第３の例は、シャペロニン−抗原蛋白複合体が融合蛋白質とシャペロニンサブユニット連結体から構成される場合である。図３にいくつかの例の概念図を示す。すなわち、図３（ａ）に示されるシャペロニン−抗原蛋白複合体は、１個の抗原蛋白と１個のシャペロニンサブユニットからなる融合蛋白質と、シャペロニンサブユニット７回連結体で構成されている。図３（ｂ）に示されるシャペロニン−抗原蛋白複合体は、１個の抗原蛋白と１個のシャペロニンサブユニットからなる融合蛋白質、シャペロニンサブユニット３回連結体、及びシャペロニンサブユニット４回連結体で構成されている。図３（ｃ）に示されるシャペロニン−抗原蛋白複合体は、２個の抗原蛋白がシャペロニンサブユニット５連結体のＮ末端とＣ末端に連結されている融合蛋白質、及びシャペロニンサブユニット３連結体で構成されている。図３（ｄ）に示されるシャペロニン−抗原蛋白複合体は、２個の抗原蛋白がシャペロニンサブユニット２連結体のＮ末端とＣ末端に連結されている融合蛋白質、２個の抗原蛋白がシャペロニンサブユニット４連結体のＮ末端とＣ末端に連結されている融合蛋白質、及びシャペロニンサブユニット２回連結体で構成されている。

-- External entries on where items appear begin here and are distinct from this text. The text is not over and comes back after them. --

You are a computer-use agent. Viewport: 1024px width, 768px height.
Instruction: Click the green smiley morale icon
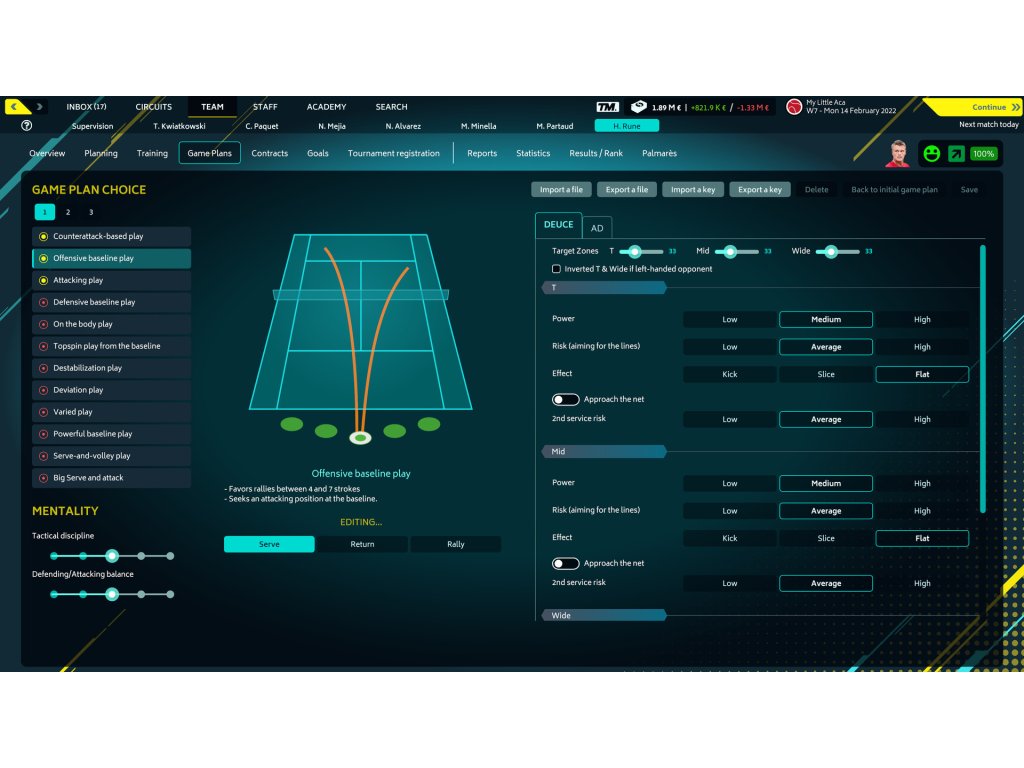(x=931, y=154)
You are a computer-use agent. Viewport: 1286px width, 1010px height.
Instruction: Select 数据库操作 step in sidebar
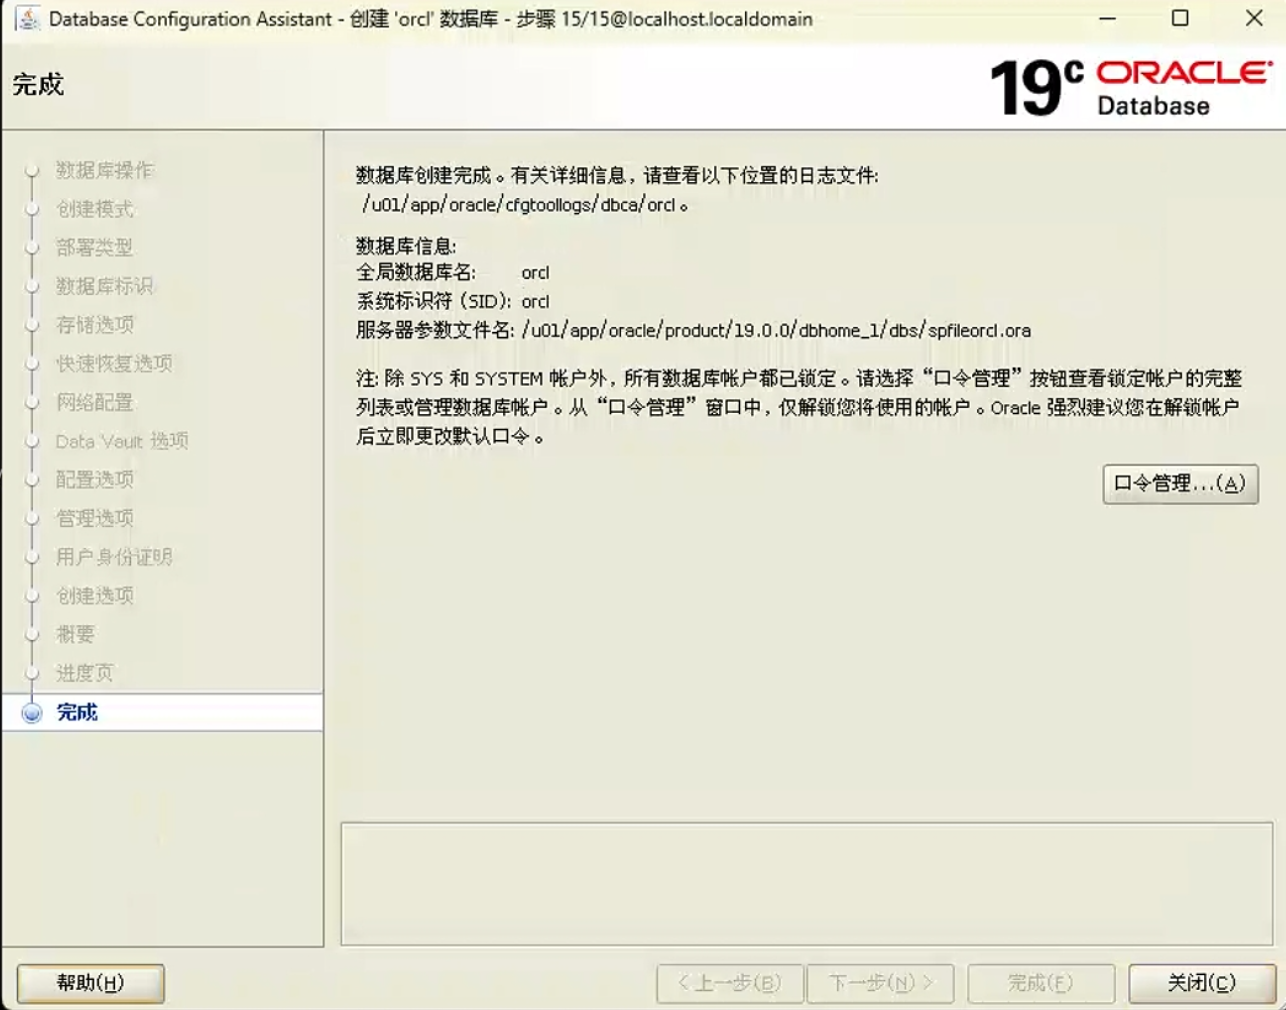pos(104,170)
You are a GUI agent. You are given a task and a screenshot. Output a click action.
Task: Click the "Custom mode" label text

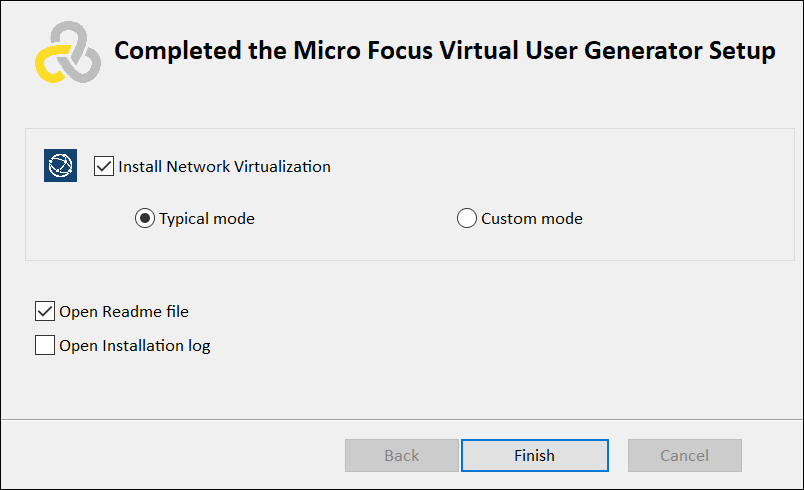coord(531,218)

第４の例は、シャペロニン−抗原蛋白複合体が融合蛋白質、単独のシャペロニンサブユニット、及びシャペロニンサブユニット連結体で構成されるシャペロニン−抗原蛋白複合体である。図４にいくつかの例の概念図を示す。すなわち、図４（ａ）に示されるシャペロニン−抗原蛋白複合体は、１個の抗原蛋白と１個のシャペロニンサブユニットからなる。融合蛋白質、１個の単独のシャペロニンサブユニット、及び１個のシャペロニンサブユニット６回連結体で構成されている。図４（ｂ）に示されるシャペロニン−抗原蛋白複合体は、１個の抗原蛋白と１個のシャペロニンサブユニットからなる融合蛋白質、２個の単独のシャペロニンサブユニット、１個のシャペロニンサブユニット２回連結体、及び１個のシャペロニンサブユニット３回連結体でされている。図４（ｃ）に示されるシャペロニン−抗原蛋白複合体は、２個の抗原蛋白がシャペロニンサブユニット５連結体のＮ末端とＣ末端に連結されている融合蛋白質、１個の単独のシャペロニンサブユニット、及び１個のシャペロニンサブユニット２回連結体で構成されている。図４（ｄ）に示されるシャペロニン−抗原蛋白複合体は、２個の抗原蛋白がシャペロニンサブユニット２連結体のＮ末端とＣ末端に連結されている融合蛋白質が２個、２個の単独のシャペロニンサブユニット、及び１個のシャペロニンサブユニット２回連結体で構成されている。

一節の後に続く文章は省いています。